My node version is v7.4.0. Electron v1.6.11.
I was trying to compile for windows from mi Mac and I had that problem too, but after some readings I figured out how to proceed, and after all I can say that I got it. Yesterday I spent all day setting up a windows virtual machine in my (other) Linux laptop (I used my linux laptop just because my mac was exhausted in storage...). I was having too a problem with the preloadScript from electron main process in windows, Cant found the script, it was solved too.
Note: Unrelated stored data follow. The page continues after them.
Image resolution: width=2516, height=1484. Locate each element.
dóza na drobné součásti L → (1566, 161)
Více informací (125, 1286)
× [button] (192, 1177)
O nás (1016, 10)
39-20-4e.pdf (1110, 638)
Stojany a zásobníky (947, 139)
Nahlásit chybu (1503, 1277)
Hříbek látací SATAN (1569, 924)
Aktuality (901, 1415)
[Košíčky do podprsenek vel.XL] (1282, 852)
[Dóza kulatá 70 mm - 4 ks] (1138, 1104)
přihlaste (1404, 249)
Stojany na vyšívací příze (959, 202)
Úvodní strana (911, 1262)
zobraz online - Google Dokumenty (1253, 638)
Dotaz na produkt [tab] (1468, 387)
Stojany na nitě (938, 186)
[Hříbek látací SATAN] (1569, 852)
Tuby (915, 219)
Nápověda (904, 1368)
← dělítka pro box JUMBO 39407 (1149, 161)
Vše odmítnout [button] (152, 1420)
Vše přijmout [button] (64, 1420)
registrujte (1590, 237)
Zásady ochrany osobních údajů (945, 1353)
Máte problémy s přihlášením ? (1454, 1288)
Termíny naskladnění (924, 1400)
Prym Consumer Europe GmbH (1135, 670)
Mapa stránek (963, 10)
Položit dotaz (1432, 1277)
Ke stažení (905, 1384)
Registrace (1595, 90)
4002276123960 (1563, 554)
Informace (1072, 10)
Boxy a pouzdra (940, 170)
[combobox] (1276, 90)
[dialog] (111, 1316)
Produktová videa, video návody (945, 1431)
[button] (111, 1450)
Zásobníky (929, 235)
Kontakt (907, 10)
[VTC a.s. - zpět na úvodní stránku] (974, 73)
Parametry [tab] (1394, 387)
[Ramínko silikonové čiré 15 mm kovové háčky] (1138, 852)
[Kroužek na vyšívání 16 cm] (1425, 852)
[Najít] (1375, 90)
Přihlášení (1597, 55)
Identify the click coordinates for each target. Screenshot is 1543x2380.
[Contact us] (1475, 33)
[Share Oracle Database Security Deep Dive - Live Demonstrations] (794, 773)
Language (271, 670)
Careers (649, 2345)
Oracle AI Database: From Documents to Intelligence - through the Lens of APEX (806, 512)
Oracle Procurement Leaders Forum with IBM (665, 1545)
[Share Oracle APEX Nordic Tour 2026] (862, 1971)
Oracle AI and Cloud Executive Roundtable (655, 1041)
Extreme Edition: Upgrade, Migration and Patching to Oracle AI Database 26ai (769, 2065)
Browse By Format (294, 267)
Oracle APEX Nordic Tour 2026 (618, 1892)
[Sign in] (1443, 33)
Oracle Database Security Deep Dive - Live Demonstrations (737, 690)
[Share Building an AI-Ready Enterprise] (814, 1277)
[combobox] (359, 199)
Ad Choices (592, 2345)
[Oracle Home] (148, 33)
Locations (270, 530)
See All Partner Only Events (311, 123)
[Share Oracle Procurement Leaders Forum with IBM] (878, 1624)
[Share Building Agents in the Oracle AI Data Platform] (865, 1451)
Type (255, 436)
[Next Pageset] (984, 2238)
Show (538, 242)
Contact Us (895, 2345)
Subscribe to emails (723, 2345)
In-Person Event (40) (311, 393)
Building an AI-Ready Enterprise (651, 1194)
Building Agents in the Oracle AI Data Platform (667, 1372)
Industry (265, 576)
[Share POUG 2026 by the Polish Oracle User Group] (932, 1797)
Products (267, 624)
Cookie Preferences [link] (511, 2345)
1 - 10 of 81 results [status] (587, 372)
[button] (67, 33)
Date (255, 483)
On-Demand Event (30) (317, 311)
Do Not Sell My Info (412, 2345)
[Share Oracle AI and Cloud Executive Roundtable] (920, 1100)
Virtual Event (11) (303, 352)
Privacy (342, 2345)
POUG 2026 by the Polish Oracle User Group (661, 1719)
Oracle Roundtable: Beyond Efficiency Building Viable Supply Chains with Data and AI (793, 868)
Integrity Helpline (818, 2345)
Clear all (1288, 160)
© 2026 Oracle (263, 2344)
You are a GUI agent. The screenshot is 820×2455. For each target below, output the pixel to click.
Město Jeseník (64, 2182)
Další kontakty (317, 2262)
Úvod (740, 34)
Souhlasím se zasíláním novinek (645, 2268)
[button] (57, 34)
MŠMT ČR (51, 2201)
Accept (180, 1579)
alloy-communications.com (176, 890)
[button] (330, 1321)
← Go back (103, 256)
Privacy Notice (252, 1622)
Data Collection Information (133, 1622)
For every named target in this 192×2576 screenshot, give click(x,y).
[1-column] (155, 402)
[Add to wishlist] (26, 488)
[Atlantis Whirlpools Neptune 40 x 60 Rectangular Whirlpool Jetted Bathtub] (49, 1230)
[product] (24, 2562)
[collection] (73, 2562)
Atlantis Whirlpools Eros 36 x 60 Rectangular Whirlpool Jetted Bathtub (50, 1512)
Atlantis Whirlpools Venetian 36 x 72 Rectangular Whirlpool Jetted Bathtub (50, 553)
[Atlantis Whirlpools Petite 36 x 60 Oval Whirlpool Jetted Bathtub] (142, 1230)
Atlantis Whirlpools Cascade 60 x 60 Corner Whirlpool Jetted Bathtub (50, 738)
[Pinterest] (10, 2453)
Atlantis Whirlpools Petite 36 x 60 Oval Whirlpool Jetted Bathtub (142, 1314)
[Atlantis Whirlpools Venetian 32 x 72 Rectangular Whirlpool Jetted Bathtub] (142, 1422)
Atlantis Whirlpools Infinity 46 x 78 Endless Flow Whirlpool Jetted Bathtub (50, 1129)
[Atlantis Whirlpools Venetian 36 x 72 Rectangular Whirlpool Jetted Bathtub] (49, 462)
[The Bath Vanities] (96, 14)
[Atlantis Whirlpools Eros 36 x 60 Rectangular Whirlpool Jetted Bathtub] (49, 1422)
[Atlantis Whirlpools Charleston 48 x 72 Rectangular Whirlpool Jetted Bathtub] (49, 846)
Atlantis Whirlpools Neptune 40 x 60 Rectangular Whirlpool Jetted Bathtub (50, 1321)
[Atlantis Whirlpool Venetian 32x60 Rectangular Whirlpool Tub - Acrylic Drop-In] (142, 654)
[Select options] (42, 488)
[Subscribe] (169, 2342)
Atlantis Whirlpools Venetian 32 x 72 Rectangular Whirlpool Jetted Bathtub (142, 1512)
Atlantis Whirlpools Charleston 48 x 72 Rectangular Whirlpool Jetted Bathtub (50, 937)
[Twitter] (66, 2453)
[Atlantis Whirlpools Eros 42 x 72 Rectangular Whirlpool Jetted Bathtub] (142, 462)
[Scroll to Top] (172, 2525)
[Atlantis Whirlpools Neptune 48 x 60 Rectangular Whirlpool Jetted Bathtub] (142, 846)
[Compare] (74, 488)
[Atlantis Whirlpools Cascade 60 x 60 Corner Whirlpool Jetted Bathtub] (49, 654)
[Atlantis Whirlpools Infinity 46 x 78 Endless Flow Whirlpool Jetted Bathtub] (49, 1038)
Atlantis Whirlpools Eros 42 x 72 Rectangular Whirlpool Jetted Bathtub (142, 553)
Anyway, I think the library node printer from #tojocky is well maintained, in other hand in the electron-builder documentation they say that you should compile in native for natural reasons. Once you will have it, you'll see that it's a cleaner and pragmatic solution ...
This was my entire process, I hope it helps to someone having the same issue:
Get VirtualBox (or Parallels but is not free)
Get iso for W10
Create a VM with this W10 iso, and you should give to this VM some storage (because some dependency that you'll need to compile), I have assigned 60gb to this VM
Once I had that VM running, I just installed in that machine Visual Studio 2017 (with their build-tools included, it's necessary)
And then, I used CMD to make the rest
Install NodeJS (and NPM, but it comes with)
Install node-gyp globally
Install Python 2.7
Clone your project from git (in my case)
npm i (in your project), you should have as npm dependency in your package.json the module electron-builder of course. (here I had some troubles because when node-gyp tried to rebuild printer to generate the binary for windows it was failing, this was because it was imposible to find the python executable, so if you face this problem you should add it like:npm config set python "c:\Python27\python.exe" in my case )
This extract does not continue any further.